"La réconciliation selon la tradition africaine", dernière notion abordée dans l'essai d'éthique politique signé Cyriaque Maixent Ebenga "Reconstruire le Congo-Brazzaville"

Publié le par christine brunet /aloys

 

 

La réconciliation selon la tradition africaine

 

La « sagesse africaine » n’est pas qu’une expression conventionnelle, elle existe.

C’est un ensemble de procédés originaux qui ont permis aux hommes de l’Afrique traditionnelle d’aménager aussi harmonieusement que possible le terrain tendu d’embûches des relations humaines. Une telle philosophie est offerte par chaque société à ses membres, et elle fait partie de l’héritage social transmis de génération en génération. Dans les traditions africaines traditionnelles, cette philosophie se présente sous deux formes nettement différentes : Savoir exprimé mais ésotérique, et thèmes implicites sous-jacents. Dans le premier cas, la vision du monde est formulée dans des récits secrets que mémorisent et se transmettent quelques hommes, qui sont parvenus aux degrés les plus élevés d’une société initiatique. Ces traditions ésotériques l’expriment, comme tous les textes sacrés, en un langage imagé et clos qui nécessite une exégèse explicative.

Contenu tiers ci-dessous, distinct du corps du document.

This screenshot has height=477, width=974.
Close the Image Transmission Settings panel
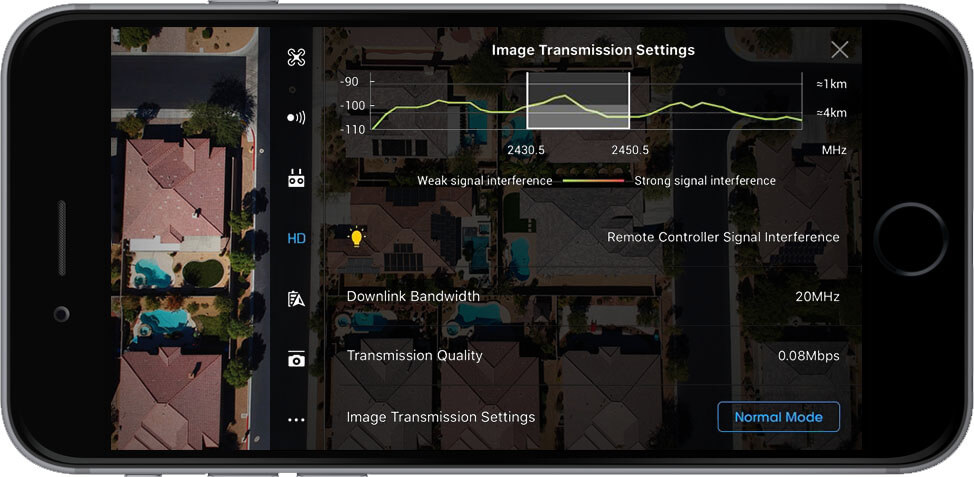pos(839,50)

Dans la deuxième forme que peut prendre une philosophie africaine traditionnelle, les thèmes ne sont pas exprimés dans des textes : ils sont inférés de comportements, d’usage, de croyances, de rites par l’observateur. C’est par cette démarche logique que « Placide Tempels » l’a appelé la « philosophie Bantoue », elle est faite de quelques principes d’ordre ontologique (puisqu’ils portent sur la nature même de la réalité, qui est au-delà des phénomènes et les soutient).

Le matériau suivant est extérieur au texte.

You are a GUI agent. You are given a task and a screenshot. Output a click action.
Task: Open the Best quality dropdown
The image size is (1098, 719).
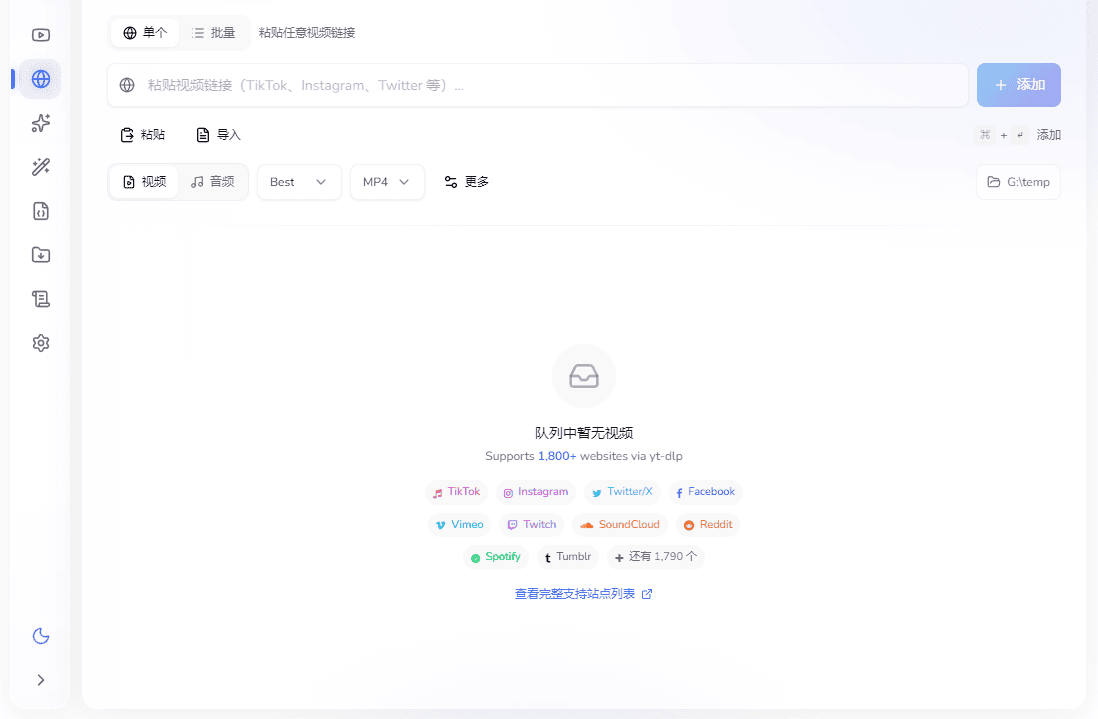point(298,181)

Avant l’arrivée des colons, l’Afrique, en particulier le Congo, était régie par le droit traditionnel. Il avait sa source dans les croyances religieuses africaines.

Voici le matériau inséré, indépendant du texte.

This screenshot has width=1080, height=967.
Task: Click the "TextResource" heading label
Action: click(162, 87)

Ce droit conçu par les Congolais pour répondre à leurs propres besoins réglementait le comportement des individus vivant en société. Le droit traditionnel administré par des chefs coutumiers était scrupuleusement respecté. Avec la colonisation, l’introduction des européens confina de facto, le droit traditionnel dans un rôle de second plan. Mais le droit traditionnel continua de s’appliquer exclusivement aux seuls africains pendant la période coloniale. Il était appliqué par des tribunaux d’exception appelés «Tribunaux coutumiers ».

En cas de conflit de lois entre une norme de droit traditionnel et une norme de droit européen, la dernière l’emportait. Les colons, quant à eux, restaient soumis au droit européen et relevaient des tribunaux de droit commun.

Pour certaines matières, les Africains relevaient des tribunaux de droit commun qui appliquaient en pareille circonstance le droit colonial.

Les droits européens s’illustrèrent en Afrique par leur souveraine inadaptation et leur incapacité congénitale à appréhender les faits et des situations propres à la culture africaine.

Ceci fait penser et surtout réfléchir a ce qu’avait dit Monseigneur Ernest Kombo dans une interview à propos de la réconciliation après les guerres qui ont terriblement ensanglanté le Congo.

 

« Nous nous sommes trompés parce que nous n’avons pas associé les sorciers. Nous le regrettons. Si nous avions associé les sorciers, de par la fonction sociale de chefs coutumiers qu’ils occupent au sein de notre société, tous les moqueurs, tous ceux qui ont enfreint la réconciliation, seraient déjà sous la terre.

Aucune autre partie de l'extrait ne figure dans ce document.